Мири захотелось, чтобы дворец рухнул в ту же секунду и похоронил ее заживо.

— У меня почти нет объяснений или оправданий, — сказала Бритта. — Кое-что из написанного там — правда.

— Кое-что? — спросила дама, выгнув бровь.

Румяные щеки Бритты стали пунцовыми.

— Я действительно поехала в Эскель. Я действительно назвалась сиротой и училась в академии принцесс.

— Понятно. А что думаете по этому поводу вы, госпожа Мири с горы Эскель? — поинтересовалась дама.

Мири, которая сидела, подсунув ладони под себя, вспомнила уроки манер и сложила руки на коленях.

— Я думаю… Я думаю, что Бритта моя подруга. Возможно, тот, кто это написал, не имел в виду ничего плохого. И Бритта тоже не желала никому навредить, когда отправилась на гору Эскель. Так или иначе, я не хотела стать принцессой.

Сказала и поморщилась. Магистр Филипп печально покачал бы головой, услышав, как она перепутала все правила риторики. На лицах дам читались недоумение и даже насмешка. Бритта выглядела потерянной.

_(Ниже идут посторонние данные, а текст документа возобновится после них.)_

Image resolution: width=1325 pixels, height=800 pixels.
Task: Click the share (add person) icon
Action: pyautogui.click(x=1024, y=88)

Дамы напомнили Мири голодных рыб, которых она видела в океане: они плавали кругами в ожидании отбросов с рыбацких судов — рыбьих потрохов после чистки улова. Понимая, что своим признанием авторства она лишь даст им еще больше повода для сплетен, «дражайшая подруга» Бритты извинилась и ушла.

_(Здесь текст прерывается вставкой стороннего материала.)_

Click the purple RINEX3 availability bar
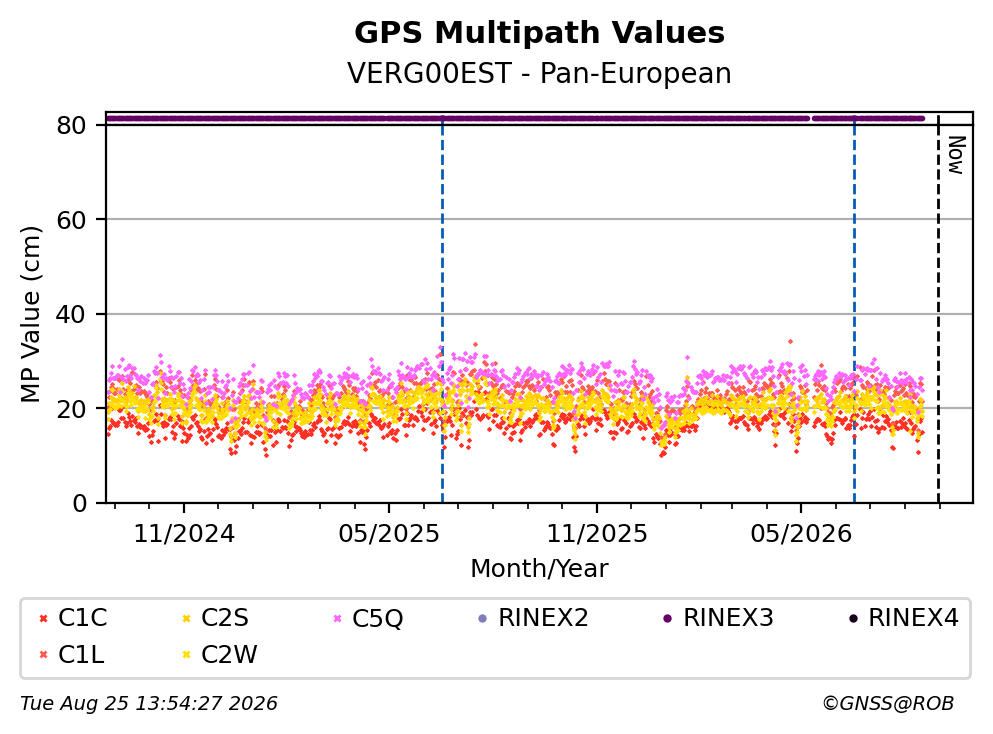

В комнате девушек Мири не могла взглянуть никому в глаза. Они оказались правы: это она написала «Жалобу горянки», пусть даже не всю. Но как ей все объяснить, не упоминая Тимона? Мужа Сиселы казнили за такое же преступление.

Мири надела накидку поверх студенческой мантии и вышла на улицу.

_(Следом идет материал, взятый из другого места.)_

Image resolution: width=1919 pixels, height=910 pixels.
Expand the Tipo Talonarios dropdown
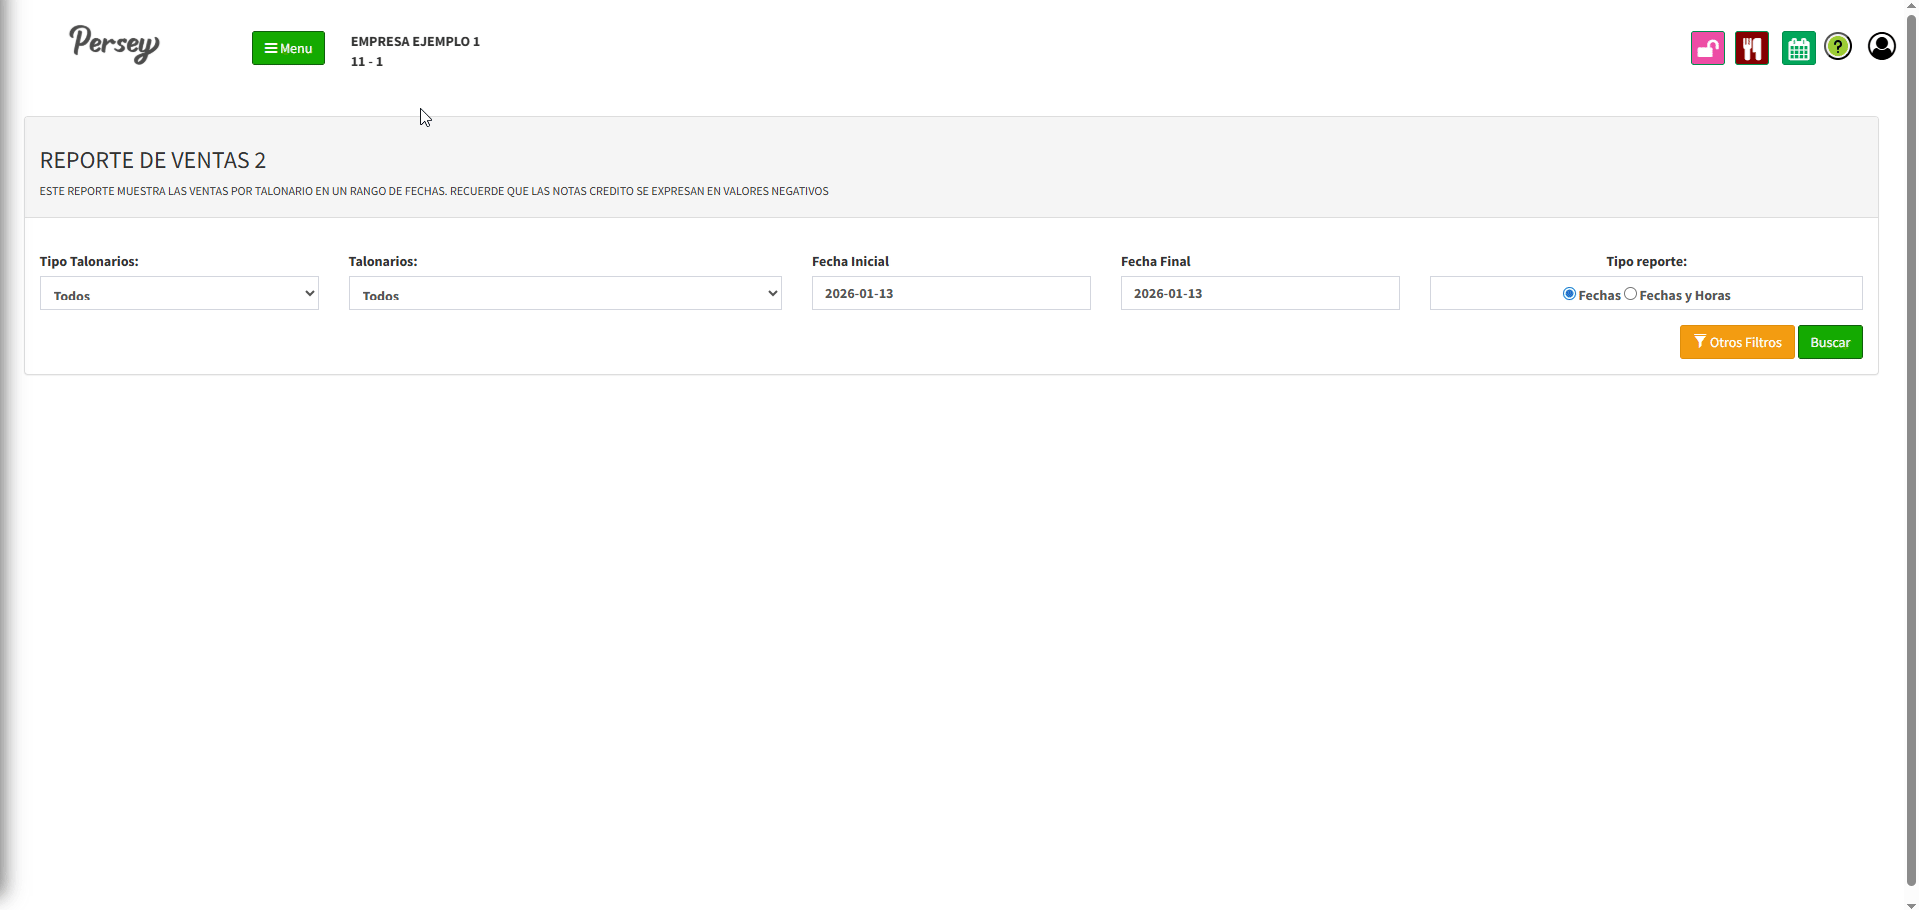179,294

На столицу опустился вечер. Керосиновые фонари шипели, освещая дома, лишенные красок, так что мир выглядел черно-белым, как усеянное звездами небо.

В той части города, где жила госпожа Сисела, на клумбах пышно цвели крокусы и нарциссы. Скоро в гору поползут фургоны, начнутся весенние торги. От этой мысли Мири передернуло. Хоть она и написала с десяток писем сестре, но теперь не хотела отправлять ни одного. Что она может сказать о податях и грозящей всем жестокой бедности? Как ей успеть все уладить вовремя?

Мири вошла в салон, и гости повернулись к ней, обрадовавшись ее появлению. Мири сжала кулачки, не желая расставаться с гневом.